Die Kolonialmächte organisierten ihre Herrschaft in den Kolonien in derselben Weise, um den Widerstand der Eroberten aufzusplittern. Wenn sich alle Ureinwohner einer Kolonie gleichermaßen unterdrückt fühlen, kann bei den Unterdrückten relativ schnell die Einsicht wachsen, in gemeinsamen Widerstand gegen die Eroberer aufzustehen. Um diese Gefahr zu vermindern, brauchten die Kolonialmächte nichts weiter zu tun, als bestimmte Volksgruppen, oder bestimmte soziale Schichten zu bevorzugen und ihnen gewisse Privilegien zu verschaffen. Besonders wirksam war dieses System des Teilens und Herrschens in Afrika, wo in den besetzten Gebieten häufig mehrere Volksgruppen in mehr oder weniger friedlicher Koexistenz gelebt hatten.

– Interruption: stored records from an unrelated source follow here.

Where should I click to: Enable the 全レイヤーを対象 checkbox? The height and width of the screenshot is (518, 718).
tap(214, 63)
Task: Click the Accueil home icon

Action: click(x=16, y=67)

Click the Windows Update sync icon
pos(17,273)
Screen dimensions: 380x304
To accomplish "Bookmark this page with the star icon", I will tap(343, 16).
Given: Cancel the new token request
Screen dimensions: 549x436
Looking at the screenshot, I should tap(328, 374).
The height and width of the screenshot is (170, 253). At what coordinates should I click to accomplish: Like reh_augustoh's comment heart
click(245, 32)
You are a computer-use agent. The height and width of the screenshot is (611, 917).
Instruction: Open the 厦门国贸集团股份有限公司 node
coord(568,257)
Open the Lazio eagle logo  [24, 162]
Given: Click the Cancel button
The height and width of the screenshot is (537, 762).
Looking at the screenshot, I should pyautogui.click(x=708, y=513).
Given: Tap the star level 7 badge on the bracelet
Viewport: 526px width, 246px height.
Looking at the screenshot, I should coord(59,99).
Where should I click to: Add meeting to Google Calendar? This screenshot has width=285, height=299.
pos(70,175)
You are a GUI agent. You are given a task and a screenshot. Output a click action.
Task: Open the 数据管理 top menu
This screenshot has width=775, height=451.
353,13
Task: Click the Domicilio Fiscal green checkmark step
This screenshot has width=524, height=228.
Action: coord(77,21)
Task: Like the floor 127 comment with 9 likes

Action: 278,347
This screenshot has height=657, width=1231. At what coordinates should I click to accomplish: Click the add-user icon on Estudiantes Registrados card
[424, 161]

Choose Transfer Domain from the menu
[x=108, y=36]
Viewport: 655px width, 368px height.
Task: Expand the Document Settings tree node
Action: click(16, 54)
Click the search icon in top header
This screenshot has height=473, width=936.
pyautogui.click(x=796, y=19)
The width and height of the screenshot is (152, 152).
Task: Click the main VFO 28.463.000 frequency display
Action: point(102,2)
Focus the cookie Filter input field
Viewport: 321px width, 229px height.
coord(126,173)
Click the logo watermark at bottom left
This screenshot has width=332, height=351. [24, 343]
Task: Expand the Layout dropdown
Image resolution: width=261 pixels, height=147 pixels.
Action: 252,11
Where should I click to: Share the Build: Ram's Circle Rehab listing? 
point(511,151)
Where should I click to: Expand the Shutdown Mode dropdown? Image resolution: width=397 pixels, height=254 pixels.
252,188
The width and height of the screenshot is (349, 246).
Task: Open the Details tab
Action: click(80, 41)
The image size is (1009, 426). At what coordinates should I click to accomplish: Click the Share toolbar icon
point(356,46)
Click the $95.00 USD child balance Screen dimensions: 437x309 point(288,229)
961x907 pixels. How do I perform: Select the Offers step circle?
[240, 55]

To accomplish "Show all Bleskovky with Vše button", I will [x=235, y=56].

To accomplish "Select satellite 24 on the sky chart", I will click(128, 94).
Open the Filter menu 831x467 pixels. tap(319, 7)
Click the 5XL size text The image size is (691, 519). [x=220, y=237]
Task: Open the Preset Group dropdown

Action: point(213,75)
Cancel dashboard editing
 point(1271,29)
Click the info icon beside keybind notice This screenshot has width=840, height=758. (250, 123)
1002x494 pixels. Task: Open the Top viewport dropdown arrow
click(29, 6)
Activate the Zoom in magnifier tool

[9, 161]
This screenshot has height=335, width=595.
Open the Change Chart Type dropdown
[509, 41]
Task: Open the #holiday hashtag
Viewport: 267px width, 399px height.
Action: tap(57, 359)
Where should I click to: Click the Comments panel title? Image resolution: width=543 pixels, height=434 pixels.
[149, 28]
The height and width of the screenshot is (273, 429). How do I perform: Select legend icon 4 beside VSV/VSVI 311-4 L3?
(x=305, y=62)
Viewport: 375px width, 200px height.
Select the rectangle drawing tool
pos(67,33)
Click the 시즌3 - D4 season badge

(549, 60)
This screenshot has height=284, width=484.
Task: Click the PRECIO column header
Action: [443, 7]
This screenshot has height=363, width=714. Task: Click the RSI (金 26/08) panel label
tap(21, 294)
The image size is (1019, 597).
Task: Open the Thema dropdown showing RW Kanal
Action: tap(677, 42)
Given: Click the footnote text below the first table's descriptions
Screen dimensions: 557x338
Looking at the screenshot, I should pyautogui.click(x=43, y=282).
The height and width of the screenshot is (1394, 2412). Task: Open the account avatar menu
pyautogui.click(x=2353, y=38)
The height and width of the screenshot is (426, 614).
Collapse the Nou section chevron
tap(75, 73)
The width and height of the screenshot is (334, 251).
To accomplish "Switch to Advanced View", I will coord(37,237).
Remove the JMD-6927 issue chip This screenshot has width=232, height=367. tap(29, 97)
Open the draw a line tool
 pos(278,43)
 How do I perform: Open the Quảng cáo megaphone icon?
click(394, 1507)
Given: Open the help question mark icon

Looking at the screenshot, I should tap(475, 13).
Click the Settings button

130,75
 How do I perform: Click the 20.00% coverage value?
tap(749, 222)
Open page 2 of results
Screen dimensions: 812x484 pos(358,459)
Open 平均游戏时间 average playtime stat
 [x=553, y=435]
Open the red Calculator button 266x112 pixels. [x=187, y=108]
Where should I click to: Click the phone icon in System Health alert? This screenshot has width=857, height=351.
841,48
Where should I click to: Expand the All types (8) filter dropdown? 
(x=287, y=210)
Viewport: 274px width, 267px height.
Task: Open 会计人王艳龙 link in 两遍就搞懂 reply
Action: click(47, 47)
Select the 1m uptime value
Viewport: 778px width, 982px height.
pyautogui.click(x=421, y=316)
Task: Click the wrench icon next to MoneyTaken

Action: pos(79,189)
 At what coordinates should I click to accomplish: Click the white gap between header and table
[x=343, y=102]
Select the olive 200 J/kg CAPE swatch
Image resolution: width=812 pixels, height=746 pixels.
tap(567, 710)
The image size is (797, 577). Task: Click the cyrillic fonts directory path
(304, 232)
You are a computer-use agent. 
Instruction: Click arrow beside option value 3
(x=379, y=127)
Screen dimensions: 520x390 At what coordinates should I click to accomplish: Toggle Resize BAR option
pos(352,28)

In den englischen und französischen Kolonien West- und Ostafrikas war es die Regel, dass die Angehörigen bestimmter Volksgruppen zu bestimmten, vorteilhaften Arbeiten, wie Verwaltungs- und Aufsichtsaufgaben, herangezogen wurden. Oft wurden diesen Stämmen und Volksgruppen im Nachhinein bestimmte "natürliche" Fähigkeiten zugesprochen - dieser eine Stamm sei besonders für anspruchsvolle Arbeit geeignet, jener andere sei allenfalls für stumpfsinnige körperliche Arbeit einsetzbar.
Diese Zuschreibungen sind natürlich ähnlich absurd wie Behauptungen, alle Deutschen seien fleißig, alle SpanierInnen seien hervorragende TänzerInnen und alle EngländerInnen könnten nicht kochen.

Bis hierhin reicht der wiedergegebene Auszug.